Kami masih di kota yang sama.  Tapi kesempatan mungkin sembunyi di lubang sempit. Kami jarang jumpa jadinya. Padahal banyak moment harusnya kami bisa sua. Kadang kerepotan masing-masing dan fokus pada apa yang harus dikerjakan tak bisa membuat kami banyak bercakap.

Sore beberapa hari lalu adalah kebetulan. Berada di  tempat dan acara yang sama. Berdiri tanpa ada yang membatasi. Lalu mengalirkan kabar kami masing-masing. Kabar anak-anak tepatnya yang kini membanjiri  komunikasi kami.

Ternyata lama sekali kami tak intens berkomunikasi.   Mungkin sejak 2011.  Pada satu momen dia menemani masa tak menyenangkan yang harus aku lewati. Ciracas. Kamu tahulah apa yang harus kami selesaikan di sana.

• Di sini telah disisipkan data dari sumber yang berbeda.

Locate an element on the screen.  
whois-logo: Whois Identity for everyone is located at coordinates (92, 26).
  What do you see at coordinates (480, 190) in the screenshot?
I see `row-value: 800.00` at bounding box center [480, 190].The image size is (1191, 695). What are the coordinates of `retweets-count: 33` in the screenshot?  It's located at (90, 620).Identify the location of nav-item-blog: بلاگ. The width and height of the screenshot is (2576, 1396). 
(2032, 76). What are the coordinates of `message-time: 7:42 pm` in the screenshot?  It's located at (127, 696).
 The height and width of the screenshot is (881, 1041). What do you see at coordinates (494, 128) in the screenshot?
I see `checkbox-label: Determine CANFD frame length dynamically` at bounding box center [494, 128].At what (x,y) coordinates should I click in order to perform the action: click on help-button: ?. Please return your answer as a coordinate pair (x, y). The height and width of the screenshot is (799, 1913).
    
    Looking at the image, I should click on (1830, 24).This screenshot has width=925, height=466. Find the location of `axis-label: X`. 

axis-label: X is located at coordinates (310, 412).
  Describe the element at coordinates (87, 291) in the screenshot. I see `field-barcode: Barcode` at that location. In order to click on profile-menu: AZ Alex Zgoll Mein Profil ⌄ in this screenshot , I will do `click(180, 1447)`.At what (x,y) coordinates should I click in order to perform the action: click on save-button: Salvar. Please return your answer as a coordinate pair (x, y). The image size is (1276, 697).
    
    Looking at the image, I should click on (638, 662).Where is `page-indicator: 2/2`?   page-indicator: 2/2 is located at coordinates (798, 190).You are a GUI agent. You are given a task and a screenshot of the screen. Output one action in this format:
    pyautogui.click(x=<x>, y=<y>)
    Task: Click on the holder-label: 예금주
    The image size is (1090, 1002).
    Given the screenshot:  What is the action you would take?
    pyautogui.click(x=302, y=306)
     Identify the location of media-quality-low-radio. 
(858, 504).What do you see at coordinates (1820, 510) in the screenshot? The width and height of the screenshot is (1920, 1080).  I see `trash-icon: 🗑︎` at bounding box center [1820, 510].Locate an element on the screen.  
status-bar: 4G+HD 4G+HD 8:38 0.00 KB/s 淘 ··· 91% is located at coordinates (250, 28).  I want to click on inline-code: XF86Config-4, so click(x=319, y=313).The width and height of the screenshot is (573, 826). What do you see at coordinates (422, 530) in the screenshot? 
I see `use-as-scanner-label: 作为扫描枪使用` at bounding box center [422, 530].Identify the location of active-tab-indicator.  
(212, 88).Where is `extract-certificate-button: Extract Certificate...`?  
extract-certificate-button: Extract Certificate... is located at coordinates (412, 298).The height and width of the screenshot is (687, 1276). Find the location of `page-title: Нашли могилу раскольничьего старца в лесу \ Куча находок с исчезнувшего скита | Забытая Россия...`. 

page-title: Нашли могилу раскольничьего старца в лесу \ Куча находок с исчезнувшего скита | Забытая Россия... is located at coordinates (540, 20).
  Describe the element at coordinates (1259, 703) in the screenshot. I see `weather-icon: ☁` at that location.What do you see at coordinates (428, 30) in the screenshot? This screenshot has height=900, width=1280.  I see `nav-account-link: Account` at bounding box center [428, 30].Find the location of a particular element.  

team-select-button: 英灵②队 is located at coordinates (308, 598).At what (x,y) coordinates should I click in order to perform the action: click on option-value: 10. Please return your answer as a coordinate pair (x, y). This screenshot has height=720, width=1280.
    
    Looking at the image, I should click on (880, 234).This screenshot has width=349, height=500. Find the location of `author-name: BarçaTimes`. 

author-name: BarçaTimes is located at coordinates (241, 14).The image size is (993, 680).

Lalu mengalirlah  kabar duka tentang ibunya. Duka yang tak mudah ia lalui karena ada saudara yang harus dijaga dan diperhatikan seumur hidupnya. Ahhhhhhhhh.......banyak sekali kabar yang tak lagi aku tahu. Termasuk Tama kecil.

Tama, bayi mungilnya sudah  2 tahun kini. Lelaki kecil yang menjadi pusaran bahagianya. “Aku tidak mau meninggalkan dia lama-lama. Semua seakan tertuju pada dia,” ujarnya. Kalimat sederhana yang aku yakini dalam sekali maknanya. “Begini rasanya menjadi ibu,” lanjutnya. Aku yakin, ia mengucapkannya dengan amat sangat bahagia.

Kami tumbuh dewasa bersama rasanya. Menjadi ibu dengan perjalanannnya masing-masing. Perjalananku dan perjalanannya. Mungkin dulu  aku yang lebih banyak membutuhkan penguatan darinya. Sekuat apapun aku, tentu perlu diamnya orang lain untuk mendengarkan. Dannnnnn........aku tak pernah tahu kapan dia membutuhkan aku.

Sekelumit cerita sore itu membuat aku tahu. Kami bahagia dengan cara kami masing-masing. Sesederhana apapun pilihan hidup kami.

Terima kasih mbak Fransisca Ria Susanti. Ciumku untuk Tama.